There are 4 factors that underpin employee motivation techniques in a change management context:

(1) Clarity in all areas - especially of the business need for the change, of the specifics of the change, the benefits of the change, and most importantly the impacts of the change. Also, at an individual level ensuring that people know precisely what is expected of them - i.e. you translate the vision into actionable steps.

(2) Communication - constant communication; two-way communication; communication that explains clearly what is happening or not happening and why, that listens actively and demonstrates to people that you have thought through the impacts of the change on them, and that you are prepared to work with them to achieve their buy-in and commitment to the change.

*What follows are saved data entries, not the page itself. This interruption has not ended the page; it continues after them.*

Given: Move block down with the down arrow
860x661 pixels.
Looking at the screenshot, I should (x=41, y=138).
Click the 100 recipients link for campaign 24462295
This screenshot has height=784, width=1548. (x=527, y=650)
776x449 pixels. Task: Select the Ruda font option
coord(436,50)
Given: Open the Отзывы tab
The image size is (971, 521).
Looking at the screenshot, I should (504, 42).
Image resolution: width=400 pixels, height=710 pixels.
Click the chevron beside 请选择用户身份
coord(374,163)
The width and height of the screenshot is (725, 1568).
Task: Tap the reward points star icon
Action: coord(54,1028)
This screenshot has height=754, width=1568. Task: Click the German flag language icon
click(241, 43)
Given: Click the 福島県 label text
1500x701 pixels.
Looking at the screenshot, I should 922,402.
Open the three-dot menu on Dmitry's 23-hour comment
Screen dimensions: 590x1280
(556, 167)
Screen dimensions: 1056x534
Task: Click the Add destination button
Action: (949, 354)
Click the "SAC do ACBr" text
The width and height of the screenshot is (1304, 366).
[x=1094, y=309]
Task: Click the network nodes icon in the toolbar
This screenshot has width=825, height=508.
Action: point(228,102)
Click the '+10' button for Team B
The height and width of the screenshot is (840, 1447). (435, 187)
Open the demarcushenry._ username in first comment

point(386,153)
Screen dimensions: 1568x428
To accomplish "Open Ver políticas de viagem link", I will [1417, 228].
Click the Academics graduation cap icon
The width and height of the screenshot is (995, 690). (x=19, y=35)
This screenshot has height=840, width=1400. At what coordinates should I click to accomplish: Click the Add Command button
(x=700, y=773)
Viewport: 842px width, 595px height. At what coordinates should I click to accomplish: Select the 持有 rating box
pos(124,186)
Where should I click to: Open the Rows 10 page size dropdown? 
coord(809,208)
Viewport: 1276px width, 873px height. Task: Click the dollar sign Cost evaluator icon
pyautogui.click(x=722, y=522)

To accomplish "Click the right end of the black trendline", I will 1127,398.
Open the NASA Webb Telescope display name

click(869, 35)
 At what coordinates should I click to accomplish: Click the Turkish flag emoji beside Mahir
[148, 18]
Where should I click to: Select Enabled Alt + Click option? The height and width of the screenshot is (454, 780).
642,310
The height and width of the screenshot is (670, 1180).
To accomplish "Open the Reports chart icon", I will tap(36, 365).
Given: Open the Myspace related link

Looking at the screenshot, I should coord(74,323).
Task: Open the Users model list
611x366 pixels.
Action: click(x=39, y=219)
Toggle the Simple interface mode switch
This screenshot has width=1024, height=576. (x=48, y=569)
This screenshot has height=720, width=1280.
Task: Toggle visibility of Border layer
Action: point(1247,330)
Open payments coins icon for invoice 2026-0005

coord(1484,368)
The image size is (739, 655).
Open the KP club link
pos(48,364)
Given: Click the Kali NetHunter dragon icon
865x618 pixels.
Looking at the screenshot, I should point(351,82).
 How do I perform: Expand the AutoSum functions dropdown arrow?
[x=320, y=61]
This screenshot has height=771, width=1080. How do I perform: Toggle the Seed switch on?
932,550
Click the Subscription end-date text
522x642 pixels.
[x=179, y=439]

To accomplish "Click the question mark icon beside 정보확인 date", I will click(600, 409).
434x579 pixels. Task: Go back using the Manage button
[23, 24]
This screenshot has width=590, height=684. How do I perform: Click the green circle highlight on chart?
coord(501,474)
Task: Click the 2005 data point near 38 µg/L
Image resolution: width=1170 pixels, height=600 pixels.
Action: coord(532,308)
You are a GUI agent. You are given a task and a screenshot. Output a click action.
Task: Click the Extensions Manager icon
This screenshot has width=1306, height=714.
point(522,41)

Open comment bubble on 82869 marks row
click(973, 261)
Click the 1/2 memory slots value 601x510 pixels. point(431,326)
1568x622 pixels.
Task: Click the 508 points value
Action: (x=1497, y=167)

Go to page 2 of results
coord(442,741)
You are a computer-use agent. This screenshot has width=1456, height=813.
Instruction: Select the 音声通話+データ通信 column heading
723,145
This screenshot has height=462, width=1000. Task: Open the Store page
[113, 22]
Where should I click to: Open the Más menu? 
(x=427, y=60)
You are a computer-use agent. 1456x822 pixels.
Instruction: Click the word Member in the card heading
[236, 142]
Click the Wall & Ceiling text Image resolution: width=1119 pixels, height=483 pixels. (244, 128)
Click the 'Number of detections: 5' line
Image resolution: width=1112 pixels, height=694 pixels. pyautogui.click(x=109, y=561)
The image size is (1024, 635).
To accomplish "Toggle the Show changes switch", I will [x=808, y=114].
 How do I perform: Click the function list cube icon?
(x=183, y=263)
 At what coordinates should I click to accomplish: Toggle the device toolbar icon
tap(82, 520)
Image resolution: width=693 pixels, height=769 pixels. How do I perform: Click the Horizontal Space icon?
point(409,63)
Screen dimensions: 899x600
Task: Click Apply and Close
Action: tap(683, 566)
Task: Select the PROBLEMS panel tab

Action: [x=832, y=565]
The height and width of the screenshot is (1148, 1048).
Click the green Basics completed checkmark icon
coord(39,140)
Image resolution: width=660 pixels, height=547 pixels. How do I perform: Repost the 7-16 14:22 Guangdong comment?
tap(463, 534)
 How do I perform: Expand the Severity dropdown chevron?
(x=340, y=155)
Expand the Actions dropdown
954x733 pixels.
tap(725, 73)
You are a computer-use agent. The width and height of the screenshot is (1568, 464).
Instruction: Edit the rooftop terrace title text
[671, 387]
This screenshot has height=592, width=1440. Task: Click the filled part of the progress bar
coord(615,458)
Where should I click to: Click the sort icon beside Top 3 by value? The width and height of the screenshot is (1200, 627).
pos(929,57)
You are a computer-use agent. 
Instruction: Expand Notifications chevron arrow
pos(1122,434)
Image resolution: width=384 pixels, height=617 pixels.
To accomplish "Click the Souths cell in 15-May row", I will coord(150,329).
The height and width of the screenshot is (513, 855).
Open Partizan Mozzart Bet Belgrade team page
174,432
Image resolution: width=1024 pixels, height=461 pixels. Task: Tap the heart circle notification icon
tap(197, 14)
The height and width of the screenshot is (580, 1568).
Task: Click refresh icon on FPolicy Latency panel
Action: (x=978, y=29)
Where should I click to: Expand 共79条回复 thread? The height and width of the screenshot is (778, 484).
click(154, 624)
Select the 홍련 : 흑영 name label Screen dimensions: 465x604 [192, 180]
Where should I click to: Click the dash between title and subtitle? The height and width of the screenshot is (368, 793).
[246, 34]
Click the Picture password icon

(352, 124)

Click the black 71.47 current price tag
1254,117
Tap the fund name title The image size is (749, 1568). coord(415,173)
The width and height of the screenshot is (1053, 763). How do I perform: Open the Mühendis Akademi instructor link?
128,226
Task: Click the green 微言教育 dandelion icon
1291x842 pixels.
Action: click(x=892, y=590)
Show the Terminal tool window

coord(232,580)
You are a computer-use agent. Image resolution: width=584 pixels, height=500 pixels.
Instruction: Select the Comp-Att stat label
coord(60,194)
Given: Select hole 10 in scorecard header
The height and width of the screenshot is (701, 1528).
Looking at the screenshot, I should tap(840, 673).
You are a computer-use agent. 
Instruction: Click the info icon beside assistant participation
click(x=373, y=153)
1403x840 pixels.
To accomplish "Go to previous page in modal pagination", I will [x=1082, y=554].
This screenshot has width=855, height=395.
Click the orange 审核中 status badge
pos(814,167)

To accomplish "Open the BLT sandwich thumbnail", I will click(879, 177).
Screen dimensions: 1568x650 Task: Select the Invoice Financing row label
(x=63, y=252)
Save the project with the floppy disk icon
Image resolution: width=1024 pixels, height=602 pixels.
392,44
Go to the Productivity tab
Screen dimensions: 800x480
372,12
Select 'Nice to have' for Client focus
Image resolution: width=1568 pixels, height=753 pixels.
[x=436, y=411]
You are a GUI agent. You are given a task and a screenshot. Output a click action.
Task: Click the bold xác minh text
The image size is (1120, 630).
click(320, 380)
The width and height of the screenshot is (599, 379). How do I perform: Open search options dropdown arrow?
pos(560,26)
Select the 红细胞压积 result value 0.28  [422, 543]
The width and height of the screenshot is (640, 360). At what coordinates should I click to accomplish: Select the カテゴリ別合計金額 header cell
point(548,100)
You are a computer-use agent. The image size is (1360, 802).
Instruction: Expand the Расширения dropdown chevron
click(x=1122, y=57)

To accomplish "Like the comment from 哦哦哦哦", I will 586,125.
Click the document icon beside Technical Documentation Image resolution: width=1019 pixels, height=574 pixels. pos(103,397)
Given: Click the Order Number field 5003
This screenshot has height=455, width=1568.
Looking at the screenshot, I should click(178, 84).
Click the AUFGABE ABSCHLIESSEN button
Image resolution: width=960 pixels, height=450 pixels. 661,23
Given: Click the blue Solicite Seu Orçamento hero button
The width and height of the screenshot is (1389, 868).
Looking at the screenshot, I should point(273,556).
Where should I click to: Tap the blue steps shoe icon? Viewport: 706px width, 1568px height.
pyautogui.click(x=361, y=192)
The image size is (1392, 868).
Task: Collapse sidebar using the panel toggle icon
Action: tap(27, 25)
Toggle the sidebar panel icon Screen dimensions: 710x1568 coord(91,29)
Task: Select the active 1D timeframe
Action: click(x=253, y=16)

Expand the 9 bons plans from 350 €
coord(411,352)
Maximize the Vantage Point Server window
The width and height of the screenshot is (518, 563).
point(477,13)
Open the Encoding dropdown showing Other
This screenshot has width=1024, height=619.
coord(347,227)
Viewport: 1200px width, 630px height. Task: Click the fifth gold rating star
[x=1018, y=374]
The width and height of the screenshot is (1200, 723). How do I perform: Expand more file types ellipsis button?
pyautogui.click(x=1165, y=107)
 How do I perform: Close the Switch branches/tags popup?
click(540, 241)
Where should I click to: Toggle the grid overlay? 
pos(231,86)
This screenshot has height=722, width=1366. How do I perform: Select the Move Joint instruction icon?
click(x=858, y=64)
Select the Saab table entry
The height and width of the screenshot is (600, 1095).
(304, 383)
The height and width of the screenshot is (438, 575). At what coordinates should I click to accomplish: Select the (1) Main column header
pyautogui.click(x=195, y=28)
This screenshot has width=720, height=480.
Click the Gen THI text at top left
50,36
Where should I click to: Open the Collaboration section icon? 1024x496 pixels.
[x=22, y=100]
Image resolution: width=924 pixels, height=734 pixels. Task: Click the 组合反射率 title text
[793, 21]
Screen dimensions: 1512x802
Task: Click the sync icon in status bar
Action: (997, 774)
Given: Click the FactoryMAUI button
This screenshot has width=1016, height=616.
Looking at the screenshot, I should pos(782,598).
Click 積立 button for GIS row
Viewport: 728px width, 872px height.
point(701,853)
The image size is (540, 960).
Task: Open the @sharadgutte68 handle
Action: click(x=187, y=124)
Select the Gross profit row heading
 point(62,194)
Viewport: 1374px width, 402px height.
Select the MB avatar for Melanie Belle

(3) Consistency - in all aspects of the way in which you lead the change; manage the delivery; handle the communication; and ensure the realisation of the benefits.

(4) Capability - constant attention to the management of the projects and initiatives that are delivering the capabilities into your organisation that will deliver the benefits.

Peak Performance: Aligning the Hearts and Minds of Your Employees

Jon R. Katzenbach formerly Senior Partner of Katzenbach Partners LLC, a consulting firm in New York City that specialised in leadership, team, and employee motivation techniques.

Harnessing emotional energy

In his book Peak Performance: Aligning the Hearts and Minds of Your Employees Katzenbach examined the leaders of some of America's most successful corporations and found distinct patterns to their employee motivation techniques and by which companies engage their employees to capitalise on emotional energy and consistently achieve higher levels of performance than their competition.

All of these enterprises confirm that performance of the workforce is the distinctive competitive advantage of their business.

Katzenbach captures the essence of what it takes in terms of employee motivation techniques to achieve peak performance and describes the differences in core values and management styles that deliver this.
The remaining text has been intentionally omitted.